I kicked him hard, the toe of my boot catching him under his ribs. I'd gauged it to drive the air from his lungs without doing permanent damage. It wasn't time for that yet. He yelped and curled over his injury. Before he could recover at all, I reached down, grabbed him by the shirtfront, and jerked him to his feet. I had the advantage of height, so I gritted my teeth and held him on his toes. His hands caught at my wrists and tugged feebly. He was still gasping for air.
“Where?” I demanded flatly. Outside, the rain resumed in a sudden hissing roar.

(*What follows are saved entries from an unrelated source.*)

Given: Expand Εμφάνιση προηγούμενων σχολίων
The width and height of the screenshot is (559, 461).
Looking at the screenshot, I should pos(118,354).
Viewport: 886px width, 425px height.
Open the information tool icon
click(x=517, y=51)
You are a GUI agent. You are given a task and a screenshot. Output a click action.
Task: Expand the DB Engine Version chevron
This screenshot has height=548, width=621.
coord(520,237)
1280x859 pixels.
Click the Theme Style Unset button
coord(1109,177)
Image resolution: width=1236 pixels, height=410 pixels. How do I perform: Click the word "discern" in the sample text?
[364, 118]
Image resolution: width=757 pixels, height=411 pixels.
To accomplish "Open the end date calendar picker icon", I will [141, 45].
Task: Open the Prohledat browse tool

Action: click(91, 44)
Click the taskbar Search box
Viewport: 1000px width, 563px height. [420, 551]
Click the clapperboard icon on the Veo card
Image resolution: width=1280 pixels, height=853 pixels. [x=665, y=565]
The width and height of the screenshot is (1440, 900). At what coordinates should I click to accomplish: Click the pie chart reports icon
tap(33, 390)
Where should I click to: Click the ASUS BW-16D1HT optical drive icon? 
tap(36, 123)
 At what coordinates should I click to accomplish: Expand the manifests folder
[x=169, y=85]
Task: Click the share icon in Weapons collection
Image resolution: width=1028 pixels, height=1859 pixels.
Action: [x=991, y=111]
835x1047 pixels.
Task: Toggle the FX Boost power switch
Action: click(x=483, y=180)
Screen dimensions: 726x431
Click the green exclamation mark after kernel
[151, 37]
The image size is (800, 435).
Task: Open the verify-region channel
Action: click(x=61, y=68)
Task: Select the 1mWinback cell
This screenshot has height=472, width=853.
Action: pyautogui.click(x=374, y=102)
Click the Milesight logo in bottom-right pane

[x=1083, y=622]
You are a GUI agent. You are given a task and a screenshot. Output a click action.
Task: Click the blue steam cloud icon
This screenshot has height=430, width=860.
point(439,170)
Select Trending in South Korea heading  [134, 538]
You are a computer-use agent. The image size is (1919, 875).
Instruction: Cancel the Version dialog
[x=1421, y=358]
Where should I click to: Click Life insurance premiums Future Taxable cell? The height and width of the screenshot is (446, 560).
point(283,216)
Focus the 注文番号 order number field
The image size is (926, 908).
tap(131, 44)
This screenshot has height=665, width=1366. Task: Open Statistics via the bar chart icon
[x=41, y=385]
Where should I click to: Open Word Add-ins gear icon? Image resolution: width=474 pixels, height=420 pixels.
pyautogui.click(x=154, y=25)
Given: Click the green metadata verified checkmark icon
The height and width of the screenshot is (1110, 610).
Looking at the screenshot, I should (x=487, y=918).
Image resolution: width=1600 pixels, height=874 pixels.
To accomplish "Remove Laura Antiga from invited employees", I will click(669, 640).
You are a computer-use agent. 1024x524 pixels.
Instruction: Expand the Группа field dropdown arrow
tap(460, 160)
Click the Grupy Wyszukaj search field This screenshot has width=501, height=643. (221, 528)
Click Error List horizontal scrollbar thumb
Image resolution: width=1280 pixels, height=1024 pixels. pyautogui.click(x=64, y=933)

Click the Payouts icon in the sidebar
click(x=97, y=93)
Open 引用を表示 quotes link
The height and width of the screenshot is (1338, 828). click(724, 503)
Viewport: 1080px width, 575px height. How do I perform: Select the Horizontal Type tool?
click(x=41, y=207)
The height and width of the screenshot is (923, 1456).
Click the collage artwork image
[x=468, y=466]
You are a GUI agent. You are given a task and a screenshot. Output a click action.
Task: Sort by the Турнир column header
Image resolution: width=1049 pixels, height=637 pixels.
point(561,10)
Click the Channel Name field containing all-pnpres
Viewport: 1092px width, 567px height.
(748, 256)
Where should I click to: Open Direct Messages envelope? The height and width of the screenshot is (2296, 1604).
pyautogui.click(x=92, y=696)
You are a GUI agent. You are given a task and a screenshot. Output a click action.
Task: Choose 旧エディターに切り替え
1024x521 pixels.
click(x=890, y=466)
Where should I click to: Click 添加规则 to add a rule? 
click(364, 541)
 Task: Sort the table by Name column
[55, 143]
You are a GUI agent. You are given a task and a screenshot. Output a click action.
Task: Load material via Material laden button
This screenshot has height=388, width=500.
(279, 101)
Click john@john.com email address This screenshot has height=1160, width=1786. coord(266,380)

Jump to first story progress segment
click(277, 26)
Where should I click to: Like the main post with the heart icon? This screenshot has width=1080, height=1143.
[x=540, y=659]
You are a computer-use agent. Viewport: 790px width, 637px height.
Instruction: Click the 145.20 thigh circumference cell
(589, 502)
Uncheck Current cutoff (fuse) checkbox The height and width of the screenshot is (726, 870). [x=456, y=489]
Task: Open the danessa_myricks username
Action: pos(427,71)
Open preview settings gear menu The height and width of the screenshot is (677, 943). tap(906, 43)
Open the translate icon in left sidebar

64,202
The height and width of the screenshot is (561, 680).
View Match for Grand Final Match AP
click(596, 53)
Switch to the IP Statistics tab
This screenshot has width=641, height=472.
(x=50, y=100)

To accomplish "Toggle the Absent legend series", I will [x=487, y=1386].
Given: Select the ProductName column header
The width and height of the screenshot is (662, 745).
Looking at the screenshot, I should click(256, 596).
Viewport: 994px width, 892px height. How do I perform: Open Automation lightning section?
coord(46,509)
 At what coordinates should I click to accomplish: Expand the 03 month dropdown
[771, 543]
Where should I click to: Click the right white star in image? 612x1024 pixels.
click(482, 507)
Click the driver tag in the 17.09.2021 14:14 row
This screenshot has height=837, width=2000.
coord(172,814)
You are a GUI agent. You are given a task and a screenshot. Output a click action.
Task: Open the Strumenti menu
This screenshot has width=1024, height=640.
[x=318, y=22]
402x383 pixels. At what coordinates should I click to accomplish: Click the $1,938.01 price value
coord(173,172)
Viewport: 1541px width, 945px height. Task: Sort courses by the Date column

“They . . . didn't . . . say,” he wheezed, and all Eda's mercy made me long to believe him. I dared not. I slammed him hard against the cavern wall, so that the back of his head bounced off it. The impact made my bruised shoulder shout at me. I saw him bite his lip against his own pain. Behind me, I heard a muffled sound from Laurel but didn't turn to it.
“You can tell me now or you can tell me later,” I warned him as I held him hard against the wall. I hated what I was doing, yet somehow his stupid resistance was fueling my anger toward him. I drew on it, trying to build the will I needed to continue. Quickest was kindest; harshest was actually most merciful. The sooner he talked, the sooner it would be over. He had chosen the path that led him to this. He was a traitor in league with those who had lured Kettricken's son from her side. The heir to the Six Duchies throne might even now be in mortal danger, and what this man knew could let me rescue him. Whatever I did to him now, he had brought upon himself.
Something like a boy's sob shook him. He caught a breath. “Please,” he said quietly.
I hardened my heart and drew back my fist.
But you promised. Never again. No more of the killing that brings no meat and Forges the heart. Nighteyes was aghast.
Stay out of this, my brother. I have to do this.
No. You don't. I come. I come as swift as I can. Wait for me, my brother, please. Wait.
I broke free of the wolf's thoughts. Time to end this. Break him. But the stubborn traitor looked very much like a boy fighting desperately to keep his secret. Tears cut clean stteaks down His cheeks. The wolf's thoughts had stolen my determination. I found I had set him back on his feet. I had never had any passion for this sort of thing. Some men, I knew well, took pleasure in breaking another man's spirit, but the torture I had endured in Regal's dungeon had locked me forever into the role of victim. Whatever I did to this young man, I would feel. Worse, I would see myself through his eyes, as I became to him what Bolt had been to me. I looked aside before he could see the weakness in my eyes, but it did me no good, for the Fool stood but an arm's length away, and all the horror I tried to suppress was in his gaze. The pity mixed with his horror stung me. He saw. He saw, despite all the years, the beaten boy that still huddled within me, and always would. Somewhere I forever cowered, somewhere I was endlessly unmanned by what had been done to me. It was intolerable that anyone should know that. Even my Fool. Perhaps especially him.